Items listed in a dataset
===============

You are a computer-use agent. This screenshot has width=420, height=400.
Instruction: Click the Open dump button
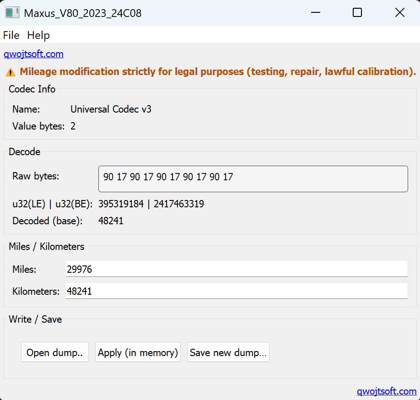click(x=54, y=352)
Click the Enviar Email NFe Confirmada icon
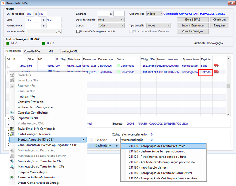The image size is (236, 186). 12,129
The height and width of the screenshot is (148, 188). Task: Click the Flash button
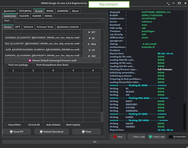[x=86, y=132]

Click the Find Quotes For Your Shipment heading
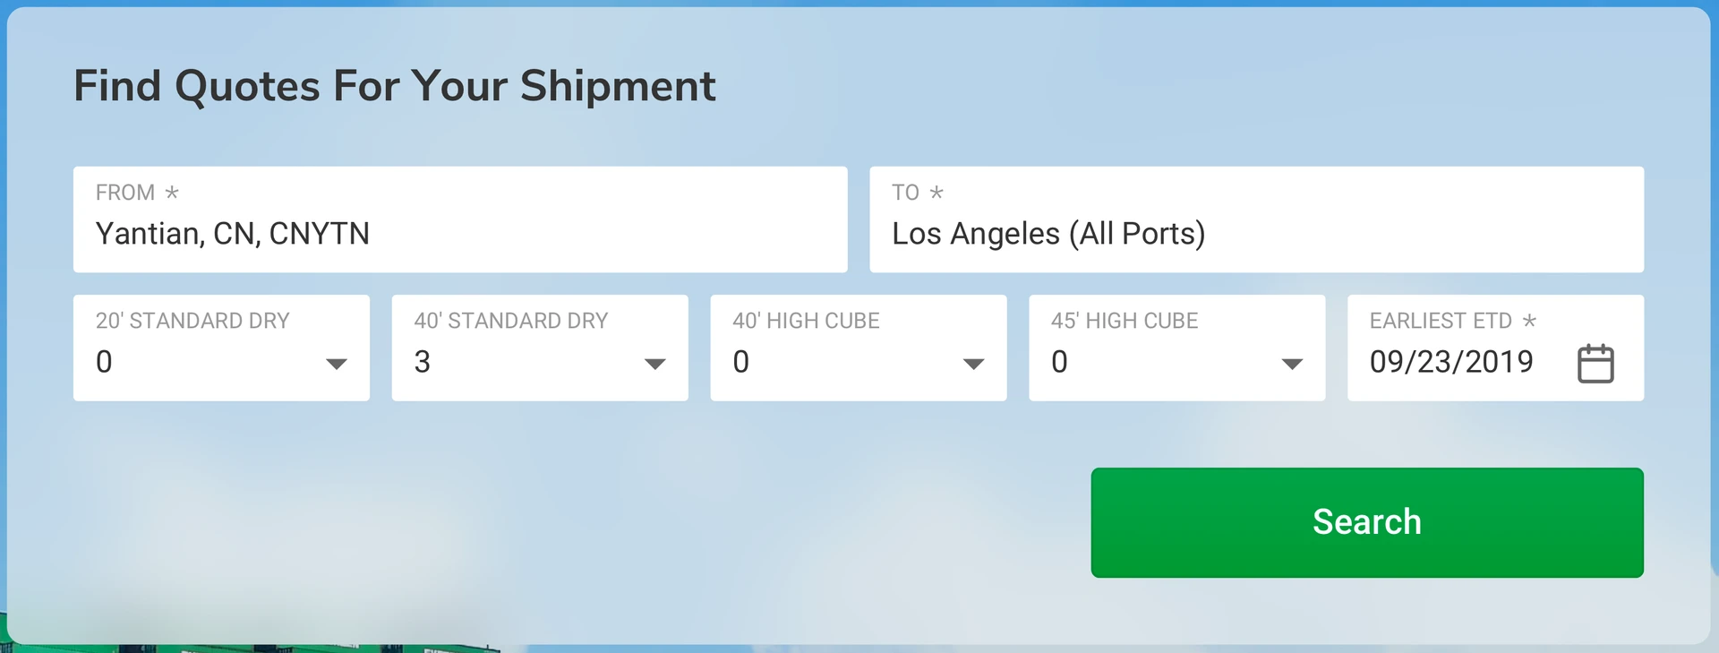394,86
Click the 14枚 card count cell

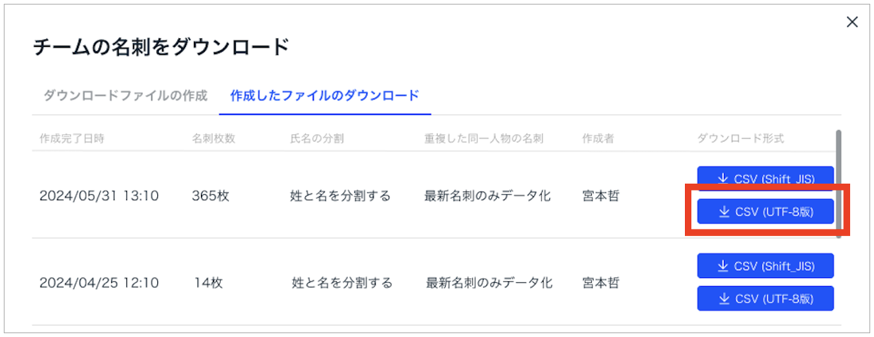tap(208, 282)
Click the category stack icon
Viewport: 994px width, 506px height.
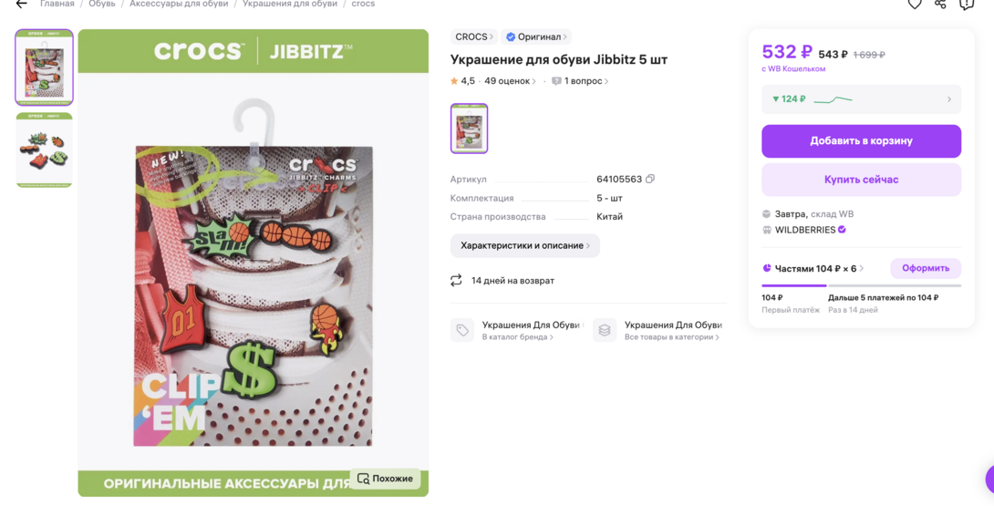coord(604,330)
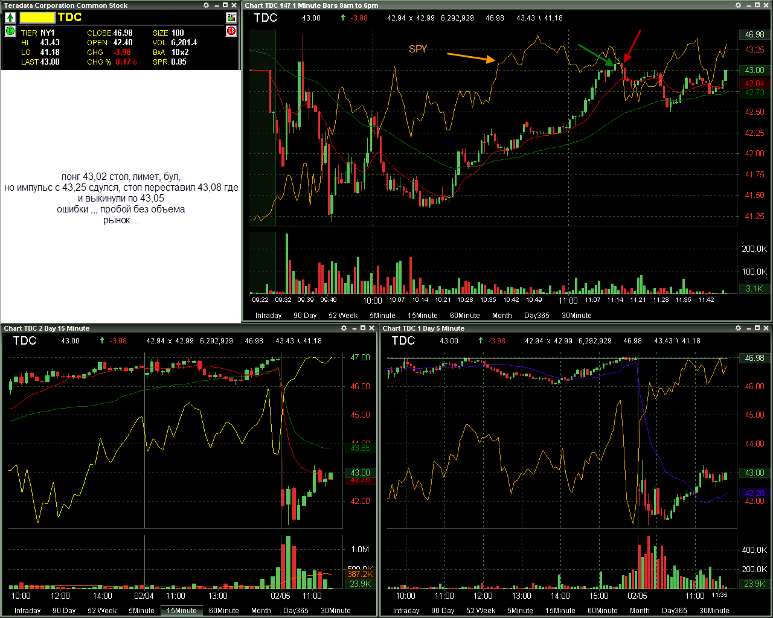The image size is (773, 618).
Task: Click active 15Minute tab in bottom-left chart
Action: click(x=182, y=611)
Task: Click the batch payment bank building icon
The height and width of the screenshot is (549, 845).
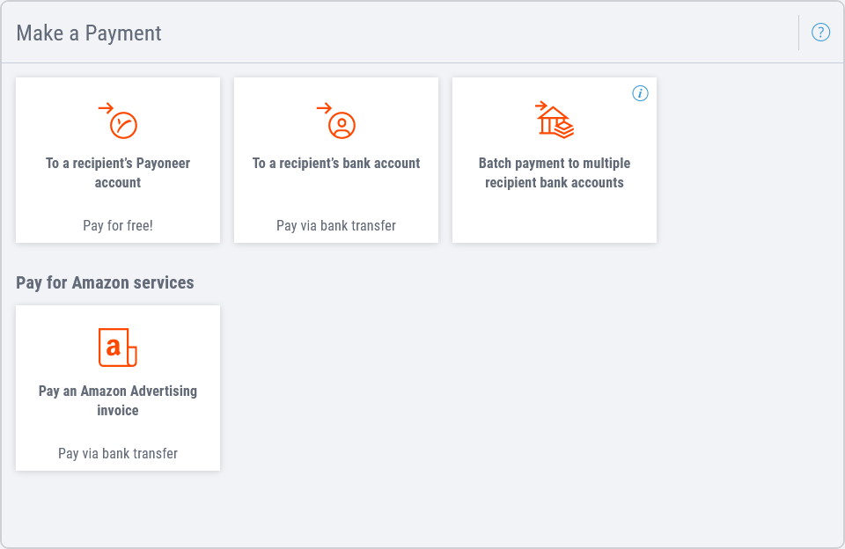Action: tap(555, 120)

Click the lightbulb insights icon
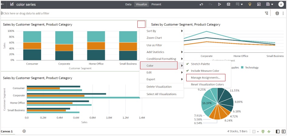pyautogui.click(x=250, y=5)
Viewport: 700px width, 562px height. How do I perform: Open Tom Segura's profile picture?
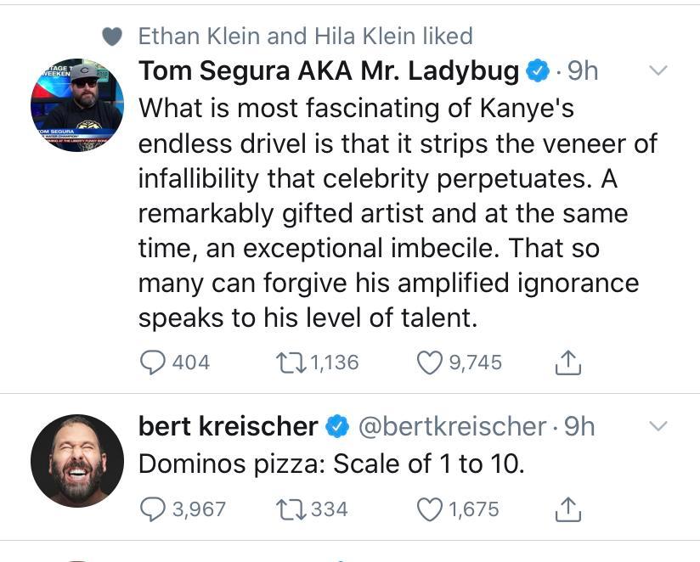[x=77, y=105]
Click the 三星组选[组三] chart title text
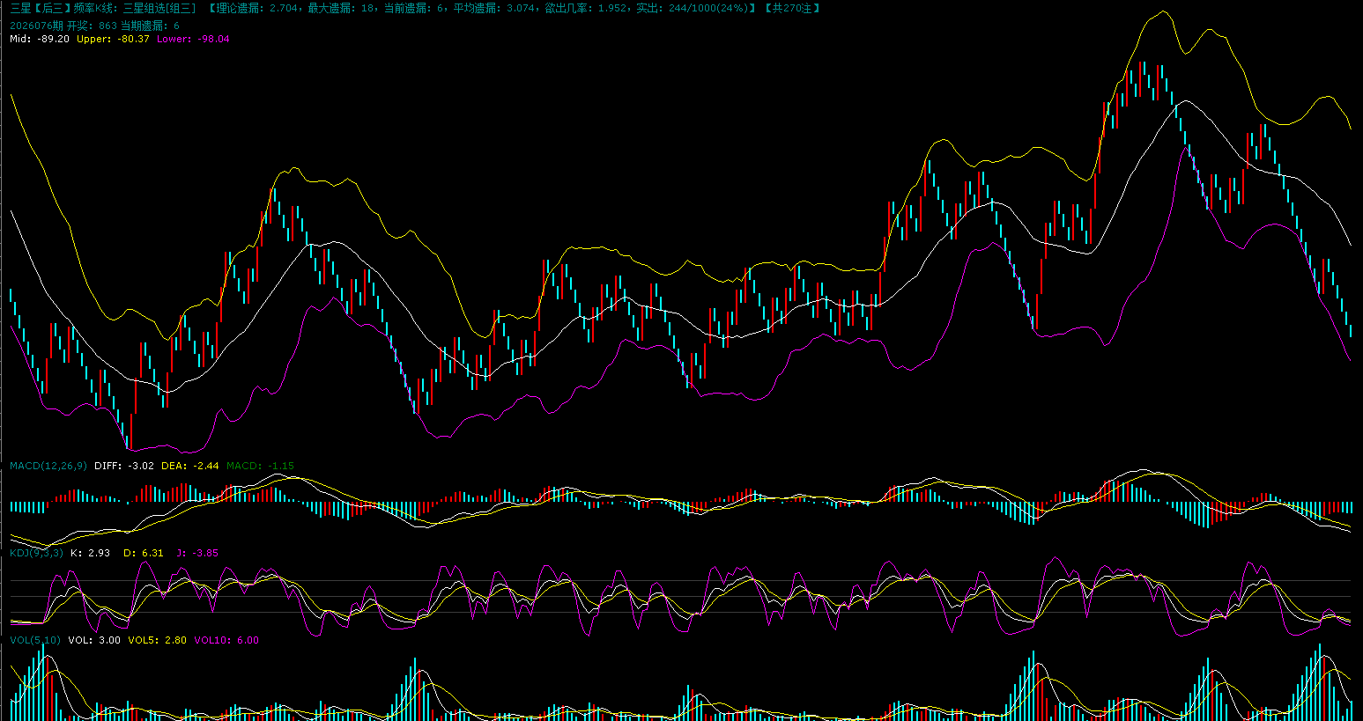This screenshot has height=721, width=1363. (159, 8)
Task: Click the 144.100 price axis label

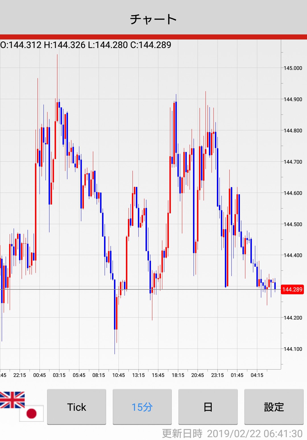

===============

Your answer should be an exact copy of the entries above, with no images included.

You are a computer-use agent. This screenshot has width=420, height=400.
Instruction: Click the Open dump button
click(x=54, y=352)
Click the Enviar Email NFe Confirmada icon
The image size is (236, 186). 12,129
The height and width of the screenshot is (148, 188). Task: Click the Flash button
[x=86, y=132]

Click the Find Quotes For Your Shipment heading
394,86
Click the 14枚 card count cell

tap(208, 282)
Click the category stack icon
Viewport: 994px width, 506px height.
coord(604,330)
The image size is (773, 618).
Task: Click active 15Minute tab in bottom-left chart
Action: click(x=182, y=611)
Task: Click the batch payment bank building icon
The height and width of the screenshot is (549, 845).
Action: tap(555, 120)

Click the lightbulb insights icon
pyautogui.click(x=250, y=5)
Viewport: 700px width, 562px height. How do I perform: Open Tom Segura's profile picture?
[x=77, y=105]
Click the 三星组选[组三] chart title text
This screenshot has height=721, width=1363. (159, 8)
Task: Click the 144.100 price axis label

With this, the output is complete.